Thomas, who joined Hearst Newspapers as a columnist in 2000, has apologized for comments captured on video by an interviewer for the website http://www.rabbilive.com. On the May 27 video, Thomas says Israelis should "get the hell out of Palestine," suggesting they go to Germany, Poland or the U.S.
Gibbs said Thomas' remarks "do not reflect certainly the opinion of most of the people here and certainly not of the administration."
The principal of the Bethesda, Maryland high school where she was scheduled to give a graduation speech sent out on e-mail on Sunday announcing that Thomas was no longer invited to speak.
Thomas had been scheduled to speak at the June 14 graduation of Walt Whitman High School, but Principal Alan Goodwin wrote in the e-mail to students and parents that she was being replaced - though it has not yet picked a new speaker.
"Graduation celebrations are not the venue for divisiveness," Goodwin wrote.
Thomas, a columnist for Hearst Newspapers, issued an apology on her Web site on Friday for her comments.
"I deeply regret my comments I made last week regarding the Israelis and the Palestinians," Thomas wrote on her site. "They do not reflect my heart-felt belief that peace will come to the Middle East only when all parties recognize the need for mutual respect and tolerance. May that day come soon."
The national director of the Anti-Defamation League, Abraham H. Foxman, said Sunday that Thomas' apology didn't go far enough.

Stated goal A ▸ Please update the rows running from the one containing "Given: Switch to the Running tab" down to the one containing "Looking at the", swapping "Running tab" for "Completed tab" and leaving everything else the same. Omit the pictures.
Stated goal B ▸ Extend the article about Thomas's remarks on Israelis and Palestinians, starting after its last sentence.
The article and the rows come from unrelated sources.

Recorded data ▸
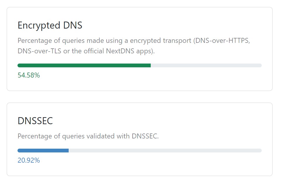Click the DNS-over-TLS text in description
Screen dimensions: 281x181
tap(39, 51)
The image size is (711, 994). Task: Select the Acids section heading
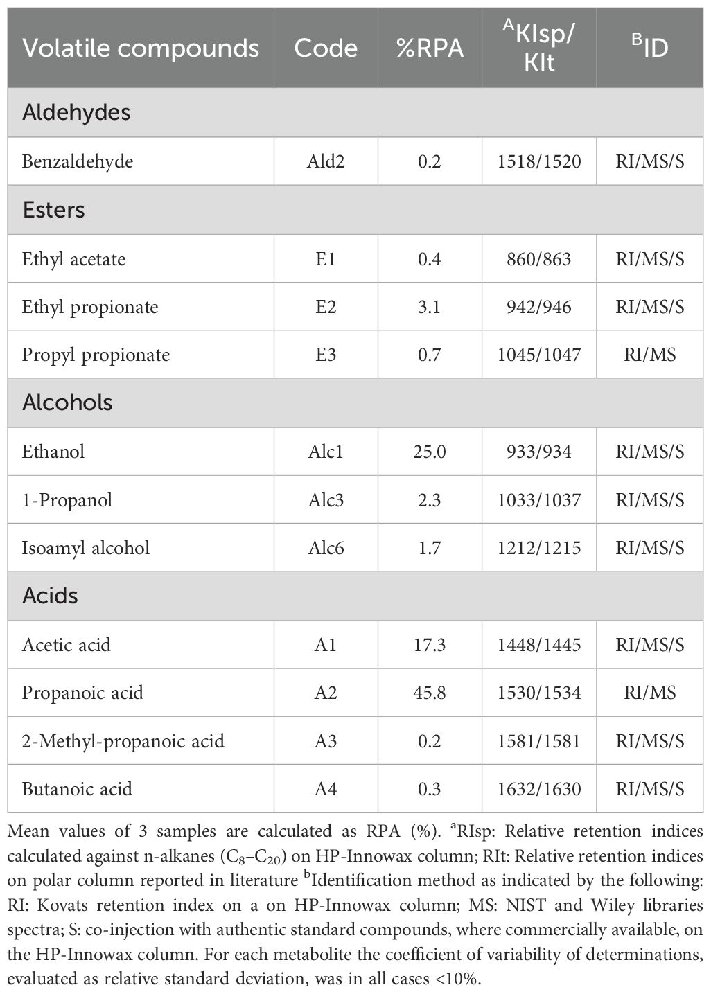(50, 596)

...

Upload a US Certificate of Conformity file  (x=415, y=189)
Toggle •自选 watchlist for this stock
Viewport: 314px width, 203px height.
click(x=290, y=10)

---

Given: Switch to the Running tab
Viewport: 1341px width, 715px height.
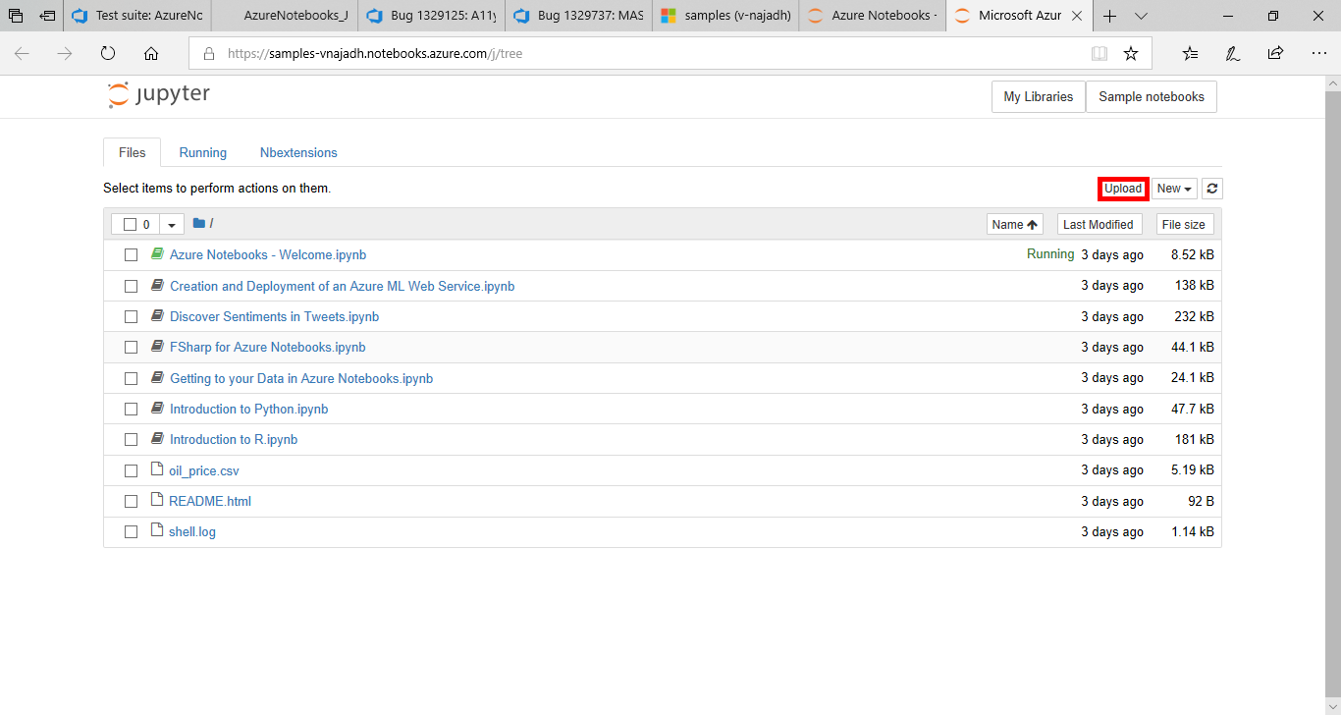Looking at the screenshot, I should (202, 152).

Task response A ▸
Given: Switch to the Completed tab
Viewport: 1341px width, 715px height.
Looking at the screenshot, I should (202, 152).

Task response B ▸
"Her suggestion that Israelis should go back to Poland and Germany is bigoted and shows a profound ignorance of history," Foxman said in a statement. "We believe Thomas needs to make a more forceful and sincere apology for the pain her remarks have caused."
American Jewish groups welcomed Thomas' resignation. "Despite Helen Thomas reputation for controversial statements and beliefs, it was clear that her recent comments went too far, even for her," said Jerry Silverman, president and CEO of The Jewish Federations of North America, and Rabbi Steve Gutow, president of the Jewish Council for Public Affairs. "We applaud Hearst Newspapers and Helen Thomas for coming to the decision today that it was time for her to step away."
Thomas, 89, began her long career with the wire service United Press International in 1943, and started covering the White House in 1960, according to a biography posted on her website.